Datos para localizar objetivos visibles
>>>>

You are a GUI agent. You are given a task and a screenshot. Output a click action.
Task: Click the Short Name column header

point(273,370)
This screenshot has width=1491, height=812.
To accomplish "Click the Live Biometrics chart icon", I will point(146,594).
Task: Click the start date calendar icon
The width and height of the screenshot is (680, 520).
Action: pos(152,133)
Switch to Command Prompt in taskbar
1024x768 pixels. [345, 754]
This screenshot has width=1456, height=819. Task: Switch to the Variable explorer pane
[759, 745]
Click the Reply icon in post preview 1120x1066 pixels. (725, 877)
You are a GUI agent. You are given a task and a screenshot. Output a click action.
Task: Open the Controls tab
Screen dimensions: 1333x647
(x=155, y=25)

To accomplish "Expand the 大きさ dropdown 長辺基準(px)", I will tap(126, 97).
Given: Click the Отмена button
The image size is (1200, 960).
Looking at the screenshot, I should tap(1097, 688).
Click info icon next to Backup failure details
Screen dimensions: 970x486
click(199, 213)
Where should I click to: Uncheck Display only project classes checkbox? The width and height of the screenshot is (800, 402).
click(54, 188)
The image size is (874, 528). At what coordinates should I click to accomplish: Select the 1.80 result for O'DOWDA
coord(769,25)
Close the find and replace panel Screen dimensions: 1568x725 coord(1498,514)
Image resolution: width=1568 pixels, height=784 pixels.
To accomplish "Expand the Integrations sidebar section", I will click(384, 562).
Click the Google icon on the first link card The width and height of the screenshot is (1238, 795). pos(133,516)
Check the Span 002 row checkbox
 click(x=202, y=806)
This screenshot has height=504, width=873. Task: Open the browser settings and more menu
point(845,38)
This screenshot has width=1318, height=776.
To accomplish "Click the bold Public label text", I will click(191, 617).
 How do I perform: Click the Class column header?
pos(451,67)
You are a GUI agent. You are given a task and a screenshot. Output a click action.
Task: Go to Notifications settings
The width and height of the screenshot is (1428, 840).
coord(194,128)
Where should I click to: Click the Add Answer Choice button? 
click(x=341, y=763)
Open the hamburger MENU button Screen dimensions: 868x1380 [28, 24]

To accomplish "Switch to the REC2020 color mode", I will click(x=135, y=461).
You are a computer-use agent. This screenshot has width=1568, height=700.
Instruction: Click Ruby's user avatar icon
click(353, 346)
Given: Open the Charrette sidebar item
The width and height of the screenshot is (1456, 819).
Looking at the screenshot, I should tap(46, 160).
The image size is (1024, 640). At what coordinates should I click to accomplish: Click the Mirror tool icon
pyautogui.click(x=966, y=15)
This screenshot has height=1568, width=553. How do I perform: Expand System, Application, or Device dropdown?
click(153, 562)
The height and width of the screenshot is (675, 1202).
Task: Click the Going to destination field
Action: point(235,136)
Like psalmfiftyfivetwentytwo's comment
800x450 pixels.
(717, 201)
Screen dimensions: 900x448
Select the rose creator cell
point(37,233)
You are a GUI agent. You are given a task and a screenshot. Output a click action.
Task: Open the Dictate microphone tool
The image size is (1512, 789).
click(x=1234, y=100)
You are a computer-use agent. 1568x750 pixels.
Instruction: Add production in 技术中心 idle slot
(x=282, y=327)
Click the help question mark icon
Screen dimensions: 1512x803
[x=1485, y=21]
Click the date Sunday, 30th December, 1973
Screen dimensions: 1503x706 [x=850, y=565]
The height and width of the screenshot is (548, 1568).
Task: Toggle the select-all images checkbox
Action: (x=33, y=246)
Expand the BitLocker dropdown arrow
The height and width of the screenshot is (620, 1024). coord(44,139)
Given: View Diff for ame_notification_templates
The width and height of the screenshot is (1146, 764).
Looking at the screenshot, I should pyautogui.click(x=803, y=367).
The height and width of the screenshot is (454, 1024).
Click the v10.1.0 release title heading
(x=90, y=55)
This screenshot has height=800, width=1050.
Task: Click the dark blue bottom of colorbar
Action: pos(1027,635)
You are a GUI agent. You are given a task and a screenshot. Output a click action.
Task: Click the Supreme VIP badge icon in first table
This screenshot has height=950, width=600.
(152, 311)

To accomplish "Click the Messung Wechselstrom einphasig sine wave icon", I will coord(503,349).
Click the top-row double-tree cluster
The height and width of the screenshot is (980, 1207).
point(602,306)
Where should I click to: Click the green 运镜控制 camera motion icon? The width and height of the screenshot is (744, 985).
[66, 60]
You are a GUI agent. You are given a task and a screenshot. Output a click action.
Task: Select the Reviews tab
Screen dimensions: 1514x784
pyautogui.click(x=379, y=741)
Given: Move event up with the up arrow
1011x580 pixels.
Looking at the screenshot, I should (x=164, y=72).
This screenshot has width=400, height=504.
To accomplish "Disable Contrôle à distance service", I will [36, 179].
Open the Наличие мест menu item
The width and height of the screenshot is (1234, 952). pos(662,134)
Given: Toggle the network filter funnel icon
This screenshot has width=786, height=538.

<<<<

### Enunciado
Presenta en una tabla Markdown con las columnas Fila y Línea las líneas del listado de arriba, empezando por la que contiene "This screenshot has height=504, width=873." y terminando con la que contiene "pyautogui.click(x=966, y=15)". Numera cada fila y deja fuera las líneas en blanco.

### Solución
| Fila | Línea |
|---|---|
| 1 | This screenshot has height=504, width=873. Task: Open the browser settings and more menu |
| 2 | point(845,38) |
| 3 | This screenshot has width=1318, height=776. |
| 4 | To accomplish "Click the bold Public label text", I will click(191, 617). |
| 5 |  How do I perform: Click the Class column header? |
| 6 | pos(451,67) |
| 7 | You are a GUI agent. You are given a task and a screenshot. Output a click action. |
| 8 | Task: Go to Notifications settings |
| 9 | The width and height of the screenshot is (1428, 840). |
| 10 | coord(194,128) |
| 11 | Where should I click to: Click the Add Answer Choice button?  |
| 12 | click(x=341, y=763) |
| 13 | Open the hamburger MENU button Screen dimensions: 868x1380 [28, 24] |
| 14 | To accomplish "Switch to the REC2020 color mode", I will click(x=135, y=461). |
| 15 | You are a computer-use agent. This screenshot has width=1568, height=700. |
| 16 | Instruction: Click Ruby's user avatar icon |
| 17 | click(353, 346) |
| 18 | Given: Open the Charrette sidebar item |
| 19 | The width and height of the screenshot is (1456, 819). |
| 20 | Looking at the screenshot, I should tap(46, 160). |
| 21 | The image size is (1024, 640). At what coordinates should I click to accomplish: Click the Mirror tool icon |
| 22 | pyautogui.click(x=966, y=15) |